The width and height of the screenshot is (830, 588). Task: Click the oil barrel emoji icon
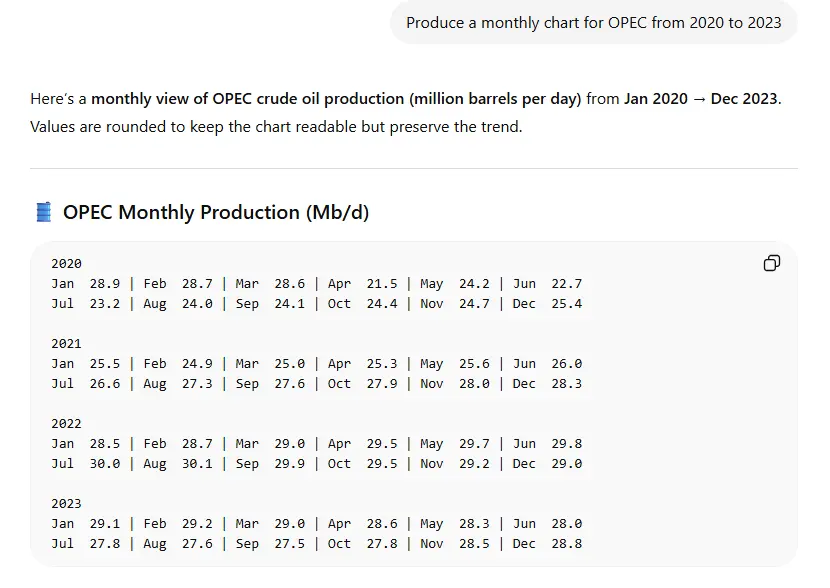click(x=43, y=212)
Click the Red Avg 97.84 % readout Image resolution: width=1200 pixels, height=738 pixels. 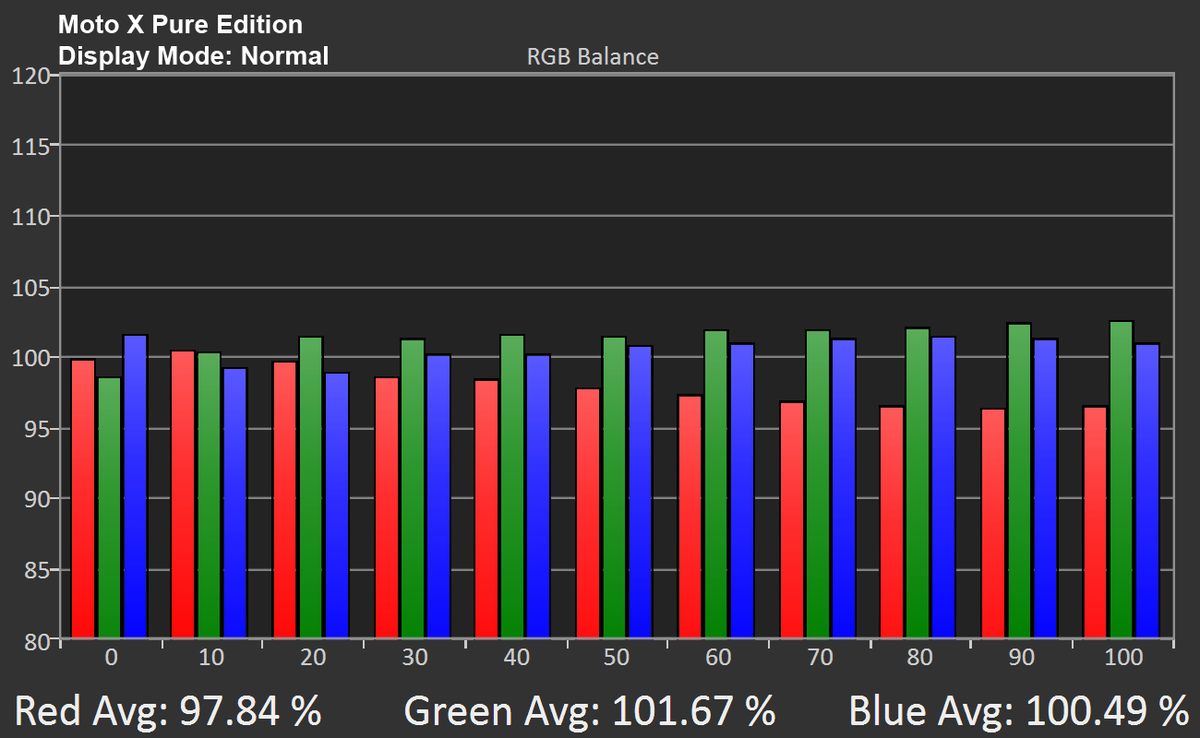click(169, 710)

* * * * * * *

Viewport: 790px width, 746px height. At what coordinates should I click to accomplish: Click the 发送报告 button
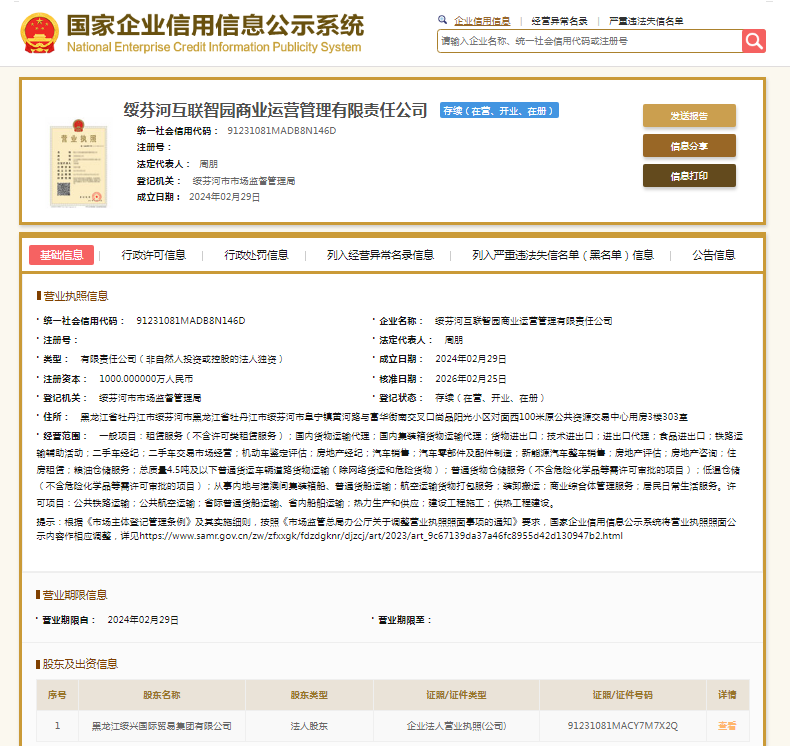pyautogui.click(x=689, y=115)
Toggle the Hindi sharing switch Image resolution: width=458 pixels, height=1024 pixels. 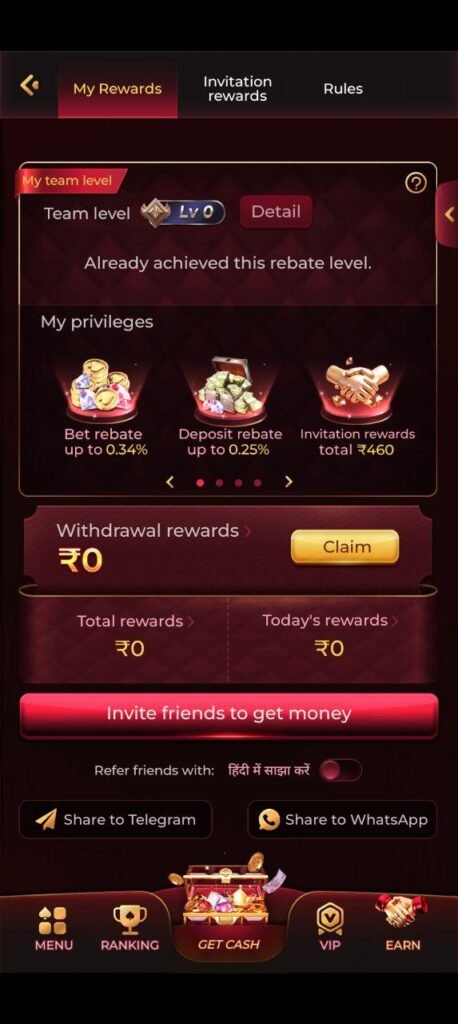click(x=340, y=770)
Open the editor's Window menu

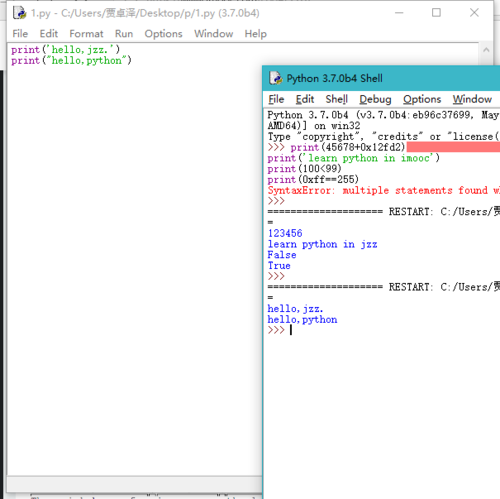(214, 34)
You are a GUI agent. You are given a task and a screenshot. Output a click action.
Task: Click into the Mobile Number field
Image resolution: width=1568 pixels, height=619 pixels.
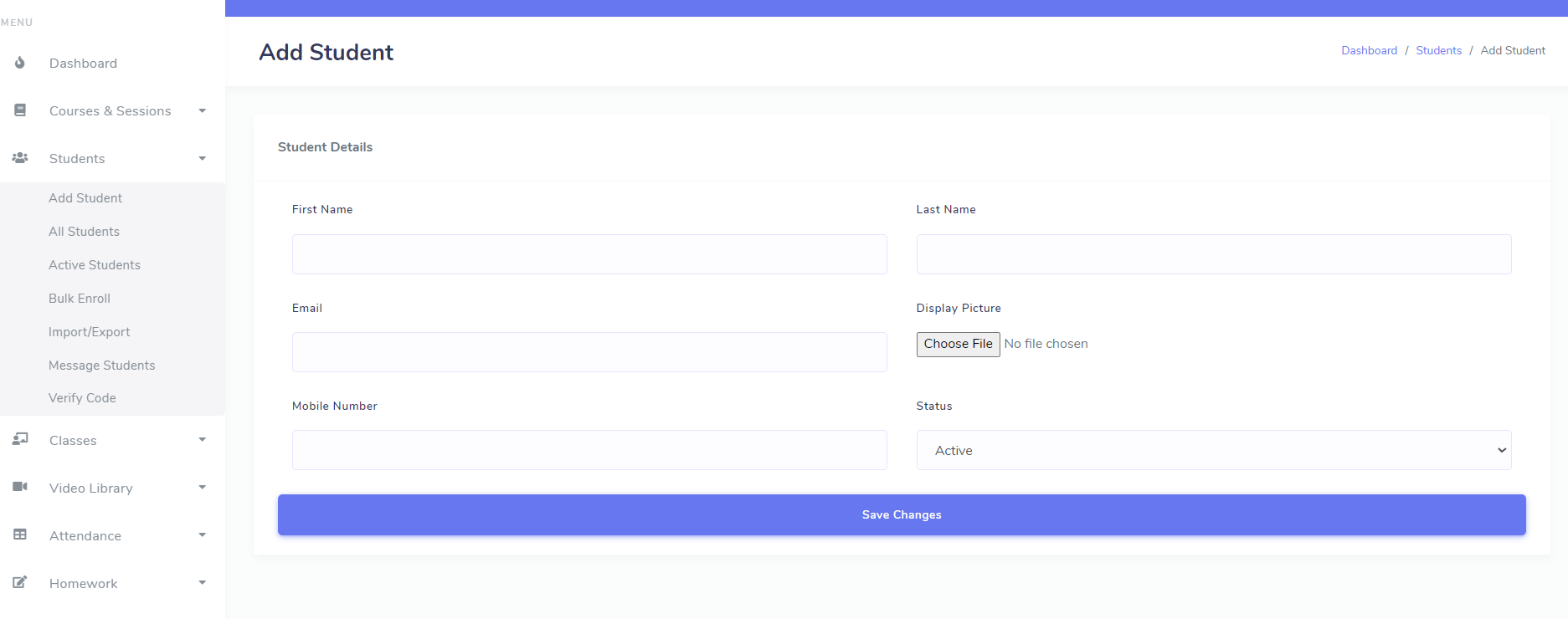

* * * * * * *

• Work to complete
When the line with "Task: Click into the Mobile Number field" is reached in the data above, begin copying, and stop after the line with "Image resolution: width=1568"; copy each line exactly, both ends included.

• Answer below
Task: Click into the Mobile Number field
Image resolution: width=1568 pixels, height=619 pixels.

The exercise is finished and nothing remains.